Can you copy out again, word for word, the lines of the material below starting at the line containing "1280x720 pixels." and ending at the line containing "I will point(608,445).", both included, and nothing more?
* * *
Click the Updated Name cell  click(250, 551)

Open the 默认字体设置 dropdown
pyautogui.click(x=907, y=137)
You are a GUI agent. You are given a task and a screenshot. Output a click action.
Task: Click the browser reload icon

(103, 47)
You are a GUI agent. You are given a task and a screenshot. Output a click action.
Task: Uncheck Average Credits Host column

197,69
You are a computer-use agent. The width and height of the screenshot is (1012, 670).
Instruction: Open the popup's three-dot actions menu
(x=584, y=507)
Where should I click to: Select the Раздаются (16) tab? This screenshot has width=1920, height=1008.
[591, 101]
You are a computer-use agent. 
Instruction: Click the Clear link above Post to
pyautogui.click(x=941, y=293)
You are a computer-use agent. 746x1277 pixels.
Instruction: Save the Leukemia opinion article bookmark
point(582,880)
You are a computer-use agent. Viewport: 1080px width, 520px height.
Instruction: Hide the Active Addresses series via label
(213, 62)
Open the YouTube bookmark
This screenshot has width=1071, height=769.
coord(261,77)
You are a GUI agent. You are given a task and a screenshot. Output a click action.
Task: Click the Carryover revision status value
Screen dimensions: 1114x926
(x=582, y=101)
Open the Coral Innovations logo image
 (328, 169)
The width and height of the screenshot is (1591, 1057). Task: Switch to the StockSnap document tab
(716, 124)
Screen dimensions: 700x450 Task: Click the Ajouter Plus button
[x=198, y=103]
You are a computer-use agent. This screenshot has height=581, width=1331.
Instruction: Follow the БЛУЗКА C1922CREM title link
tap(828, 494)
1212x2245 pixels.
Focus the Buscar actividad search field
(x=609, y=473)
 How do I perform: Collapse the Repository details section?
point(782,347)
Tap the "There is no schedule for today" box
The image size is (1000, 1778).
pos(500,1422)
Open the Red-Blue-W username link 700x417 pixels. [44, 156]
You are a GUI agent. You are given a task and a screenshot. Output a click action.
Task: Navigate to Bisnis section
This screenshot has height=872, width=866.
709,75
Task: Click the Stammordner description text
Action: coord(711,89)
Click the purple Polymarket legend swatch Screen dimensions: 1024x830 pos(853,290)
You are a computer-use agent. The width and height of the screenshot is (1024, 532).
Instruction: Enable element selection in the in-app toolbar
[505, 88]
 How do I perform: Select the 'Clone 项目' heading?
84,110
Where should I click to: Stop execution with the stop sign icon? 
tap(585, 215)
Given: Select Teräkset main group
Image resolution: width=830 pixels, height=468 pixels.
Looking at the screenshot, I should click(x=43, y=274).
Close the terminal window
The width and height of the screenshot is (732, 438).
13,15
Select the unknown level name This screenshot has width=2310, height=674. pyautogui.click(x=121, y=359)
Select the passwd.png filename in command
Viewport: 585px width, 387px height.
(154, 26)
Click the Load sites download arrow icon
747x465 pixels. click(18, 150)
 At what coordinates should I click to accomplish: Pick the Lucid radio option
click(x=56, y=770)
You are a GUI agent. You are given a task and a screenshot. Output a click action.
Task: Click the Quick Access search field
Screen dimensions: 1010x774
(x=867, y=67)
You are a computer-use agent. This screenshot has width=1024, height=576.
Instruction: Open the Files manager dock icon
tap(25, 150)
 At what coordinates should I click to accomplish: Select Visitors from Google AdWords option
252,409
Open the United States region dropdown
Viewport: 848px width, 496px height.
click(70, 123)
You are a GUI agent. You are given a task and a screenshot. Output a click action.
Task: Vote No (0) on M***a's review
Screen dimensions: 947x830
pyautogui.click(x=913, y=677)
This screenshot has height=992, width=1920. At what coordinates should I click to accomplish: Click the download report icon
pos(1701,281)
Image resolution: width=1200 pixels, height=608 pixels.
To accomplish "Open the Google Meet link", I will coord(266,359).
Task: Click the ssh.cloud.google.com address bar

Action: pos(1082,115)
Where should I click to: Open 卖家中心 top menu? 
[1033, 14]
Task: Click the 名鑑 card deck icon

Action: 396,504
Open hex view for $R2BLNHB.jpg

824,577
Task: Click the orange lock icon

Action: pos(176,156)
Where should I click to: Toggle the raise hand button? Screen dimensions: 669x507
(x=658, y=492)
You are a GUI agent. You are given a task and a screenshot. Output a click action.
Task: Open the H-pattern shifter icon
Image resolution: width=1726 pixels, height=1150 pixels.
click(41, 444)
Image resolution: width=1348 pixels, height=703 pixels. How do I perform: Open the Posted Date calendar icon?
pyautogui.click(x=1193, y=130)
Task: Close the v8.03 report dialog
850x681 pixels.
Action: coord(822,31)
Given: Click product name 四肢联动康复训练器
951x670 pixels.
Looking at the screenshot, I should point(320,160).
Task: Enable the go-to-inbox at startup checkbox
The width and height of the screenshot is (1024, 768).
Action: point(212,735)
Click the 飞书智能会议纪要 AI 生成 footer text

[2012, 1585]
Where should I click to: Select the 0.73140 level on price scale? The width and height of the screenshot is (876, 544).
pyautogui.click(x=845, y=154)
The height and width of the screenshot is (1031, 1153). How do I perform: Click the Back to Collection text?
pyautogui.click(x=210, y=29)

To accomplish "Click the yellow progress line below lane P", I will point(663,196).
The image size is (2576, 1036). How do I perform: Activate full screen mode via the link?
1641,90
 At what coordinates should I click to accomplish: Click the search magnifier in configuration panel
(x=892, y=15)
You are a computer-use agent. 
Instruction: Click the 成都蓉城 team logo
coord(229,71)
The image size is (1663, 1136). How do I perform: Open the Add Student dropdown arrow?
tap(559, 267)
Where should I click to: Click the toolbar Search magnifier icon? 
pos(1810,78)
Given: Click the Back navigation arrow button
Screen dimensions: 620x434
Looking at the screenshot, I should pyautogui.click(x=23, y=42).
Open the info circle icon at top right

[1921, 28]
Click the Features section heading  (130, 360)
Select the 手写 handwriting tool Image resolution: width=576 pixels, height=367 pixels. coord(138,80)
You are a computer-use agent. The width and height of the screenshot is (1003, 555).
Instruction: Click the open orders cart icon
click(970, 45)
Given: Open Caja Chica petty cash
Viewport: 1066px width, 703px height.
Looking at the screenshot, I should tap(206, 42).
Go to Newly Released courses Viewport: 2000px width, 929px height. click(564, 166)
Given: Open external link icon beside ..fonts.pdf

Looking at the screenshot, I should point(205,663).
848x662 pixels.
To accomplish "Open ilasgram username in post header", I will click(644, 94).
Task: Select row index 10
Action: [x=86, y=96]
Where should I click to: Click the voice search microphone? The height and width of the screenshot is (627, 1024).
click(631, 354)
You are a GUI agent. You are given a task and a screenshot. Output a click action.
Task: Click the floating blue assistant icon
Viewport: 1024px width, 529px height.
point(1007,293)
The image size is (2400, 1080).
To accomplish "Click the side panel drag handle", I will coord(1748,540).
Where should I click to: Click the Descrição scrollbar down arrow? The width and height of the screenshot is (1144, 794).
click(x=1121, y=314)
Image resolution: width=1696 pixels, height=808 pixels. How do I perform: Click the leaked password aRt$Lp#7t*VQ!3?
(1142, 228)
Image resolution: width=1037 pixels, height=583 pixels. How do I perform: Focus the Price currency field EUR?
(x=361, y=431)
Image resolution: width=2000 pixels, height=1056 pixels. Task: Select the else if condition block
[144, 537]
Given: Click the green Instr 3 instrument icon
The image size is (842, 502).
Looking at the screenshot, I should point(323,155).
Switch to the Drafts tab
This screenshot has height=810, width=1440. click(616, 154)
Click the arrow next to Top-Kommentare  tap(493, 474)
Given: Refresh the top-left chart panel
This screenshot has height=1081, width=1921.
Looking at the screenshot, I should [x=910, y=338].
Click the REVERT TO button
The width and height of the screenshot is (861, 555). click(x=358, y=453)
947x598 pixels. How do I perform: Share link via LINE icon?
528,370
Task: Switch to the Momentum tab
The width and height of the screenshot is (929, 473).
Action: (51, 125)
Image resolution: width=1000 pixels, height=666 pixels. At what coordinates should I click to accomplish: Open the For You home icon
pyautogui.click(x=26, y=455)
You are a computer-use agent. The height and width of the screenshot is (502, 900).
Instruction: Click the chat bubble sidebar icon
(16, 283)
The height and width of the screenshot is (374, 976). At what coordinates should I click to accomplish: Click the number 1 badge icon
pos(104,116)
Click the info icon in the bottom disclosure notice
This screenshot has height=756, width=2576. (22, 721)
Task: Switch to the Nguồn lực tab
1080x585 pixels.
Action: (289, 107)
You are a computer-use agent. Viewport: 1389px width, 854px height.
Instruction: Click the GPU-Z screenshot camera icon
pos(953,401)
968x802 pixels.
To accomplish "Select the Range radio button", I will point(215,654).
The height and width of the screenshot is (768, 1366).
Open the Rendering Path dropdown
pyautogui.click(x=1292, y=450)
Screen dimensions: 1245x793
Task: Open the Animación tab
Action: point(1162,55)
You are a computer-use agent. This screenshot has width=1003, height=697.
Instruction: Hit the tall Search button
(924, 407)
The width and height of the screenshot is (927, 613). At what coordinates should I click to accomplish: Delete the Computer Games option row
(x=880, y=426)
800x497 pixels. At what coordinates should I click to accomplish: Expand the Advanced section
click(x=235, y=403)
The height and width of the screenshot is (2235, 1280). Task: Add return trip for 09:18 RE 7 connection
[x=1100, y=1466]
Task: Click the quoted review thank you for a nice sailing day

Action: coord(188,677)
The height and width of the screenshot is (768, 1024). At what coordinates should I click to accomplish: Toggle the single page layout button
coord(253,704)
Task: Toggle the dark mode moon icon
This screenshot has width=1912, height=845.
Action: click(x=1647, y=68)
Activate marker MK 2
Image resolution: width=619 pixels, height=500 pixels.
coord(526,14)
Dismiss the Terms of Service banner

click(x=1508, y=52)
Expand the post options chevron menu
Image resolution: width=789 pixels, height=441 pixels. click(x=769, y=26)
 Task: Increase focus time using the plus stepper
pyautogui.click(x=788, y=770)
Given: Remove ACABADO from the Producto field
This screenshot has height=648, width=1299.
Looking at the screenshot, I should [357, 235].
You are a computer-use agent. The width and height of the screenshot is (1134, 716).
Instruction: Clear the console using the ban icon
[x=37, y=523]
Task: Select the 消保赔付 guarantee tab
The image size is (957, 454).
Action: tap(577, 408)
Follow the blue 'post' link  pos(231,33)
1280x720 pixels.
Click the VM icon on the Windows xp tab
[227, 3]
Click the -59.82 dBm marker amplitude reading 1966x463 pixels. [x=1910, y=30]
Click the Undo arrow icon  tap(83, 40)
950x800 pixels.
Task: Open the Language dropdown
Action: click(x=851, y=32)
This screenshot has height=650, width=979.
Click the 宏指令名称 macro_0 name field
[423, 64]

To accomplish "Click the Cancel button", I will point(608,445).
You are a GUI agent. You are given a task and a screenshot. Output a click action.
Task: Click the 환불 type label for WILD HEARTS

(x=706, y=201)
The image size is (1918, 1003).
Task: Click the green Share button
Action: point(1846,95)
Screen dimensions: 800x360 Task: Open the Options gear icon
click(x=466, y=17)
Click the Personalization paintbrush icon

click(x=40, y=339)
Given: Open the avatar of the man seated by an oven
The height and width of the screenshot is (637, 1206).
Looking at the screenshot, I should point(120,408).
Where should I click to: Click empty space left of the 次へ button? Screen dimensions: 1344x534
* * *
▸ Complete output
1280x720 pixels.
Click the VM icon on the Windows xp tab
[227, 3]
Click the -59.82 dBm marker amplitude reading 1966x463 pixels. [x=1910, y=30]
Click the Undo arrow icon  tap(83, 40)
950x800 pixels.
Task: Open the Language dropdown
Action: click(x=851, y=32)
This screenshot has height=650, width=979.
Click the 宏指令名称 macro_0 name field
[423, 64]

To accomplish "Click the Cancel button", I will point(608,445).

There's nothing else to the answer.